I have an existing pension with a previous employer that I now am looking to transfer into a Buy out Bond. I did nothing with it at the time but now want to transfer it. Current worth over 10K. 

My current employer operates a hybrid scheme but I do not want to transfer it into an AVC as the options of where to invest it are limited. 

Is there a list of best buys for Buy out Bonds anywhere?  
If not, does anyone know of ones with good selection of investment options and low charges for switching, management fees.  
I have done some looking through previous posts and finfacts, Pension Board but it is hard to find a comparision of BOBs currently on the market. 

thanks in advance


----------



## NorfBank (26 May 2010)

Top of my head Zurich and Friends First have the lowest management  charges at 0.75%, New Ireland maybe the same but all depends on fund you  want to invest in.

Friends have unlimited free switches, Zurich 4 per year then €20 per  switch.

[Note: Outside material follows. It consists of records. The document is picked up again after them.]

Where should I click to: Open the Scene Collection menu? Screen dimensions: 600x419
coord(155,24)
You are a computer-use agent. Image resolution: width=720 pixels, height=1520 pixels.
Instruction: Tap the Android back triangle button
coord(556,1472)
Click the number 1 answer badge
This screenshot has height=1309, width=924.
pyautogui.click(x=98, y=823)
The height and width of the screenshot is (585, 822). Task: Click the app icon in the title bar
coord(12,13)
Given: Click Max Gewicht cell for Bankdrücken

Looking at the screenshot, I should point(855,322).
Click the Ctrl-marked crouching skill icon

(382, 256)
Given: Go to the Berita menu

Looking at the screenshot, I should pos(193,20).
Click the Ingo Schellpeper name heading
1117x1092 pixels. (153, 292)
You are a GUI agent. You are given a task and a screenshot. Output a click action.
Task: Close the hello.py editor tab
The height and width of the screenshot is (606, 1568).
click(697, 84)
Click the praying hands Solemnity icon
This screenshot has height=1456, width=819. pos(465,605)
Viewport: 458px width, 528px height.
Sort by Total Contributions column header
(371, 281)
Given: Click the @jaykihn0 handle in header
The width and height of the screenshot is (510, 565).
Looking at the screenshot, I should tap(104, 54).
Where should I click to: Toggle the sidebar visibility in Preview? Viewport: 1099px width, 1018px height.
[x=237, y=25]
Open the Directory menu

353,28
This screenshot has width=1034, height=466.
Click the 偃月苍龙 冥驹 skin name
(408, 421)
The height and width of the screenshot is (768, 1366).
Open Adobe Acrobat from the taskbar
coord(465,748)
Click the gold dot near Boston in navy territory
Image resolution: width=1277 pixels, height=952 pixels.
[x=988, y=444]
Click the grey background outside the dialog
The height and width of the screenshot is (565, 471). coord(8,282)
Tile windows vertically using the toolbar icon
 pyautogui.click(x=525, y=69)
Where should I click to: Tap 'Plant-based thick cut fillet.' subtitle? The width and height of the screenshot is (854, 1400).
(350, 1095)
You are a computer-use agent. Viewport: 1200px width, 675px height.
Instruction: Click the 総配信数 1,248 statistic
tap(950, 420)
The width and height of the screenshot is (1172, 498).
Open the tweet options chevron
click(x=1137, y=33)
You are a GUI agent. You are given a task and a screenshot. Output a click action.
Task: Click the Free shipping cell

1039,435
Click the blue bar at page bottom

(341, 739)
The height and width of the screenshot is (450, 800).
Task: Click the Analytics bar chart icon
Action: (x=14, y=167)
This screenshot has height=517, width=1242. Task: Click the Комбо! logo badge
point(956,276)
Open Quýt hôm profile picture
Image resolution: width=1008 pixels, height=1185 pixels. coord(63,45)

There are many many buy out bond options out there, speaking to an  independent broker may be your best bet.


----------



## canman (26 May 2010)

Thanks for that. 
Will look at contacting IFA then.


----------



## elcato (26 May 2010)

The first person I would approach is the pension adviser of your current (employer) pension scheme. He may give a discount on the BOB fees and spread and then you can compare with others. Unlikely that you would stay there forever but you would have the advantage of being able to have the schemes by the same company for the short term if just for convenience in contacting them.


----------



## GSheehy (26 May 2010)

There is a Buy-out-Bond Survey on this page (top right hand corner). It may help with your research.


----------